- **Zitierter Auszug**:
▬▬▬▬▬▬▬▬▬▬

Crouch: Neoliberalismus ist eine Ideologie für Eliten. Um populär zu sein, muss sie immer Verbindungen mit anderen Bewegungen haben. Mit Christdemokraten oder Konservativen, auch mit Sozialdemokraten wie Tony Blair und Gerhard Schröder. Schlagwörter wie "weniger Steuern" sind noch keine tiefschürfende Ideologie. Neoliberale haben ein Problem mit ihrem Verhältnis zum Rechtspopulismus. Denn sie sind ganz anders. Besonders sieht man das in Frankreich, wo der Front National einen großen Wohlfahrtsstaat nur für sogenannte echte Franzosen will. In Dänemark und Norwegen sehen wir aktuell, wie sich Neoliberale mit Rechtsextremen zusammentun. Das ist für sie sehr gefährlich, sie müssen überlegen, wie weit sie in diese Richtung gehen.

STANDARD: Wie geht es Konzernen mit dem rechtsextremen Aufwind?

▬▬▬▬▬▬▬▬▬▬

- **Bereitgestellte Daten**:

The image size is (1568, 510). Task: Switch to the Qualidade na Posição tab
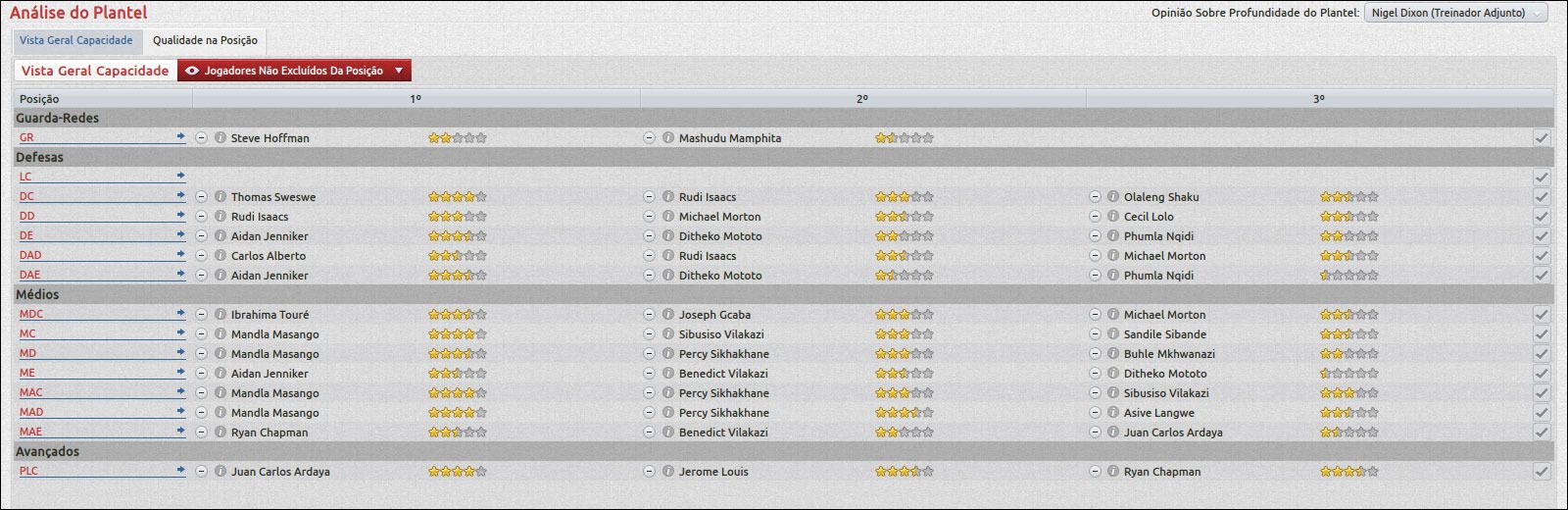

▬▬▬▬▬▬▬▬▬▬

- **Zu erledigen**:
1. Schreibe den Auszug über Neoliberalismus zwischen "Crouch: Neoliberalismus ist" und "diese Richtung gehen.", beide einschließlich, erneut und benenne darin "Neoliberale" in "Marktliberale" um.
2. Setze den Auszug über Neoliberalismus im Anschluss an seinen letzten Satz fort.
Die Daten stehen in keinem Zusammenhang mit dem Auszug über Neoliberalismus.

- **Antworten nach Aufgaben**:
1.
Crouch: Neoliberalismus ist eine Ideologie für Eliten. Um populär zu sein, muss sie immer Verbindungen mit anderen Bewegungen haben. Mit Christdemokraten oder Konservativen, auch mit Sozialdemokraten wie Tony Blair und Gerhard Schröder. Schlagwörter wie "weniger Steuern" sind noch keine tiefschürfende Ideologie. Marktliberale haben ein Problem mit ihrem Verhältnis zum Rechtspopulismus. Denn sie sind ganz anders. Besonders sieht man das in Frankreich, wo der Front National einen großen Wohlfahrtsstaat nur für sogenannte echte Franzosen will. In Dänemark und Norwegen sehen wir aktuell, wie sich Marktliberale mit Rechtsextremen zusammentun. Das ist für sie sehr gefährlich, sie müssen überlegen, wie weit sie in diese Richtung gehen.

2.
Crouch: Großkonzerne brauchen Globalisierung. Sie sind die Globalisierung. Sie brauchen eine offene Welt. Wir sehen das in Großbritannien, wo wir jetzt im Zuge des Referendums über den EU-Austritt fremdenfeindliche Äußerungen beobachten. Die Konservativen sind dabei völlig gespalten. Die meisten der großen Konzerne und Banken sind für Europa. Aber es gibt einen romantisch-nationalistischen Teil von Konservativen, besonders in den Massenmedien, die gegen Europa stehen.

STANDARD: Hatten nicht immer schon Länder mit großen Boulevardmedien mehr EU-Gegner?

Crouch: Wir glaubten während der 1960er- und 70er-Jahre, dass wir alle Nostalgie für das Empire verloren hätten. Niemand sagt offen, wir wollen das Empire zurück, aber manchmal hört man es heraus. Kürzlich sagte etwa Ian Duncan Smith, Minister für Arbeit und Pensionen: "Wir sind die größte Nation der Welt." Er hat den Begriff Empire nicht verwendet, aber im Kontext gemeint, man habe die ökonomische Größe und Kapazität, allein in der Welt zu bestehen. Manche denken auch, Großbritannien hätte ohne EU bessere Beziehungen zu Ländern in anderen Teilen der Welt. Ein wundersamer Romantizismus. Wenn Sie "Daily Mail" oder "Daily Telegraph" lesen, können Sie ihn fühlen.

STANDARD: Diese Sehnsucht besteht aber nicht in allen Klassen, oder?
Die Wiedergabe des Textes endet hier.